*Consignes de l'exercice*.
[a] D'après le texte sur MC Gilles, qu'est-ce qu'on lui a reproché sur X et Facebook après ses échanges avec Valérie Plante ? Répondez en une à trois phrases.
[b] Poursuivez, s'il vous plaît, le texte sur MC Gilles à partir de sa dernière phrase.

*Page*.
━━━━━━
Apparemment, beaucoup de fidèles de Tout le monde en parle hurlent et s’arrachent des poignées de cheveux dès que le coanimateur MC Gilles décoche une flèche à un artiste bien aimé ou qu’il égratigne une personne influente à la grand-messe télévisuelle de Radio-Canada.

Après ses échanges musclés avec la mairesse Valérie Plante dimanche soir, des discussions justifiées et polies, je le précise, MC Gilles a été joliment poivré sur X et Facebook. Les reproches ? Il a trop brassé la cheffe de Projet Montréal, il a été insolent, arrogant, irrespectueux et de mauvaise foi.

Aussi, le sourire baveux de MC Gilles, 50 ans, a dérangé plusieurs téléspectateurs, qui ont jugé que l’acolyte de Guy A. Lepage intervenait trop dans les entrevues.

Le même type de remarques fâchées a pullulé quand MC Gilles a croisé le fer avec le cinéaste Denys Arcand, début octobre. Comme si le public rejetait en bloc toute forme de débat ou d’inconfort. Comme si la télévision qui grince irritait davantage qu’il y a 20 ans, quand Tout le monde en parle a atterri sur nos ondes.
━━━━━━
[Données recueillies]
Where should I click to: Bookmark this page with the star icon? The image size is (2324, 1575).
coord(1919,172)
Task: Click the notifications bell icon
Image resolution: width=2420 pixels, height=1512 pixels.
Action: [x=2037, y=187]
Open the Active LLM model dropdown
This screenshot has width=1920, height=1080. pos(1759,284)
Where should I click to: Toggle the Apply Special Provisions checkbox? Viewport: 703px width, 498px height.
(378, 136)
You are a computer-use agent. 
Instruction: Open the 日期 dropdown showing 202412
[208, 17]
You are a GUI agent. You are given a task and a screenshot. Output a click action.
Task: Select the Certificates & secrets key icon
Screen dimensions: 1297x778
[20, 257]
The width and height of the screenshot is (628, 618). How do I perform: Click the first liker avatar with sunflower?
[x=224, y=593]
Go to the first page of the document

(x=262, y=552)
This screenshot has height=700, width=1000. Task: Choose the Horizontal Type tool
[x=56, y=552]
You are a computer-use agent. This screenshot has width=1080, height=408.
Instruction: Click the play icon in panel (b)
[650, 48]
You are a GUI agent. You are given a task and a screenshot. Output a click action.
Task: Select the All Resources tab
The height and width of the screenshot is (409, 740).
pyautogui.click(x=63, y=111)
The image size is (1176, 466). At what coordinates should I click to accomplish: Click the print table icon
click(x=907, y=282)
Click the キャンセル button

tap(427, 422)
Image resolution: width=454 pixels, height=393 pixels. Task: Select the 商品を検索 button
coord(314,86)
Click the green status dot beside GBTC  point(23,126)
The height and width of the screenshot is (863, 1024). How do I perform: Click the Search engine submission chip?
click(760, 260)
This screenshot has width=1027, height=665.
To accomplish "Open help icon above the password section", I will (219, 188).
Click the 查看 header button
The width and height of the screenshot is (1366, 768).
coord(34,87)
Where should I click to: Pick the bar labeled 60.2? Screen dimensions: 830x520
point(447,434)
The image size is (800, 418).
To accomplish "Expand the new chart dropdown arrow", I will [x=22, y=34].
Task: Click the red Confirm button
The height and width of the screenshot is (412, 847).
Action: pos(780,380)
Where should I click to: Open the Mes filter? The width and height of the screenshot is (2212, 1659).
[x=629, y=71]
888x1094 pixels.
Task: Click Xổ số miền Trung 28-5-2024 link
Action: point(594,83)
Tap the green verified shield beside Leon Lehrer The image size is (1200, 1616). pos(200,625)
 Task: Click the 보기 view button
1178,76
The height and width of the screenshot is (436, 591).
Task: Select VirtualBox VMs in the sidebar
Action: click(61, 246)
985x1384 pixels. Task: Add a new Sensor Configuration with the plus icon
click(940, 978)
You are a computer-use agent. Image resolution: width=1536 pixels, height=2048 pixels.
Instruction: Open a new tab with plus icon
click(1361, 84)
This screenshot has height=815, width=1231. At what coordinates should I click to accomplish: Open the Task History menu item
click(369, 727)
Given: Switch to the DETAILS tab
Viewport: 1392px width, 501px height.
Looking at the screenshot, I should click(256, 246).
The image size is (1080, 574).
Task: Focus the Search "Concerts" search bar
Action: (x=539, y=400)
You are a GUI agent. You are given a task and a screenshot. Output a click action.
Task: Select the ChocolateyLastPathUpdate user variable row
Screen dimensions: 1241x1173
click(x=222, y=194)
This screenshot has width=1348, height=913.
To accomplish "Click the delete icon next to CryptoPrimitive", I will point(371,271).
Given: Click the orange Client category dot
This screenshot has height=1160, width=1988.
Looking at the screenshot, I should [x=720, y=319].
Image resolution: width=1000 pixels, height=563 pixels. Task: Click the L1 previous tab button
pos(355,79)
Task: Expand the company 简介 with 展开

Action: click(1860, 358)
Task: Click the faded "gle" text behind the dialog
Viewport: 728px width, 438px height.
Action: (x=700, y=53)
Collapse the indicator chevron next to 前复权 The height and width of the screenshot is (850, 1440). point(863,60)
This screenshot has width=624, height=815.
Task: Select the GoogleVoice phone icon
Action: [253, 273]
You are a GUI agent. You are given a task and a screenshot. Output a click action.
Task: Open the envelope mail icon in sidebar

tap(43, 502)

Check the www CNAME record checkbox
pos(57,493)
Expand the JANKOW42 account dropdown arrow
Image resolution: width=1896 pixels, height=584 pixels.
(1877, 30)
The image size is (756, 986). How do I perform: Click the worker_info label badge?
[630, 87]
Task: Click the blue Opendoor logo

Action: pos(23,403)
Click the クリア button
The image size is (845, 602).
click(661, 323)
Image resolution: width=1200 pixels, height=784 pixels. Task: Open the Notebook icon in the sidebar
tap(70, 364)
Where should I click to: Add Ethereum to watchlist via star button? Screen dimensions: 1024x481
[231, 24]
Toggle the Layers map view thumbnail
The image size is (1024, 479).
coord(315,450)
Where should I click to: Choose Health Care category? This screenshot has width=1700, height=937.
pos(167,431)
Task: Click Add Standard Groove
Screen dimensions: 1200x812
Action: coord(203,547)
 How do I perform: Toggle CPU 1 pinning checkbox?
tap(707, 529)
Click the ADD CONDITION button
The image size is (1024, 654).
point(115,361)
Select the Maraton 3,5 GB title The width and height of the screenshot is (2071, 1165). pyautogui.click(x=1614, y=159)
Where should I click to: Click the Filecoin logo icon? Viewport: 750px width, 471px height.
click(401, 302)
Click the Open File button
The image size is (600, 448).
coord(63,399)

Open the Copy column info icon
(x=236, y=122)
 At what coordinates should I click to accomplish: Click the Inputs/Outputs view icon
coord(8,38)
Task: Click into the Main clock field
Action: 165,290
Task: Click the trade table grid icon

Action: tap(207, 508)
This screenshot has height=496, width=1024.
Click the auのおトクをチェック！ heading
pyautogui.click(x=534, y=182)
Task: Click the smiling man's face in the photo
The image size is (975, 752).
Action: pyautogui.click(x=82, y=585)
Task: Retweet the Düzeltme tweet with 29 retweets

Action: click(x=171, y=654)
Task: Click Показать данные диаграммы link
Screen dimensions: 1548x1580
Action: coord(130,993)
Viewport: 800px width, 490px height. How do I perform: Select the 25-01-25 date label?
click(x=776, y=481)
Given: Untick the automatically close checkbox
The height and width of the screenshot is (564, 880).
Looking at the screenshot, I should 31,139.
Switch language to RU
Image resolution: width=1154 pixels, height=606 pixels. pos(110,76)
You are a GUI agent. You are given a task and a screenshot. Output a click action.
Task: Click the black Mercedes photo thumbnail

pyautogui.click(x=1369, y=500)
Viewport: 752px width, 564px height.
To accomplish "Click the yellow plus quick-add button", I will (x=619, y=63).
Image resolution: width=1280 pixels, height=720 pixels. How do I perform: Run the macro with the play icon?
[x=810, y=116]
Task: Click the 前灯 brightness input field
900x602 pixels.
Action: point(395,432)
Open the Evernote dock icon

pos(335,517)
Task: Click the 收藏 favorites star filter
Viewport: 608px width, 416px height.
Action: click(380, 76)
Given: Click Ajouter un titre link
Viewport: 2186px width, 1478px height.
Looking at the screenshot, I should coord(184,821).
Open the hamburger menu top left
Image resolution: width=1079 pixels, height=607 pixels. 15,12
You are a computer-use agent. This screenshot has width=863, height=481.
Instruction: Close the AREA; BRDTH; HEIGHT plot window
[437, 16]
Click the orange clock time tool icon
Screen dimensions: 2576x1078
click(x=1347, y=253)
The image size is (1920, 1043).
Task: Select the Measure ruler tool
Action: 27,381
━━━━━━
*Résultats*.
[a] On lui a reproché d'avoir trop brassé la cheffe de Projet Montréal. Il a aussi été jugé insolent, arrogant, irrespectueux et de mauvaise foi.

[b]
Pierre-Yves Lord, Alexandre Barrette, Kim Lévesque Lizotte, Marie-Lyne Joncas et MC Gilles ont secondé Guy A. Lepage cet automne. Mais c’est MC Gilles, et de loin, qui a le plus dérangé, probablement parce qu’il se colle davantage à la fonction de fou du roi, inscrite dans la bible française de Tout le monde en parle.

« Je polarise beaucoup. Les gens qui m’aiment, m’aiment trop. Les gens qui me haïssent, me haïssent trop. Mon rôle, je le vois plus comme l’avocat du diable. Il faut challenger les gens. Quand quelqu’un ne répond pas ou qu’il répond vaguement, je reviens à la charge. Je ne suis pas complaisant. Tu ne me prends pas si tu ne veux pas de grafignage. Cette job-là, c’est une job de punching bag. Je sais que Dany Turcotte en a beaucoup souffert », m’explique MC Gilles, alias Dave-Éric Ouellet, en entrevue.

Difficile de contredire MC Gilles là-dessus. En tant qu’habitué, j’adore quand une édition de Tout le monde en parle renferme des moments corsés où il se passe des choses inhabituelles, qui sortent du cadre, disons, plus indulgent.

Avec les semaines mouvementées – euphémisme ! – qu’elle a traversées, Valérie Plante savait que son passage à Tout le monde en parle ne serait pas doux ni agréable. La mise en scène des huîtres et du champagne n’était pas tant nécessaire, mais bon, l’image a frappé fort et MC Gilles ne le regrette pas, même s’il admet que ce geste était un brin populiste.

Et demander à la mairesse, élue par les Montréalais, si elle a le contrôle de sa ville n’a rien de déplacé ou d’effronté. C’est juste légitime.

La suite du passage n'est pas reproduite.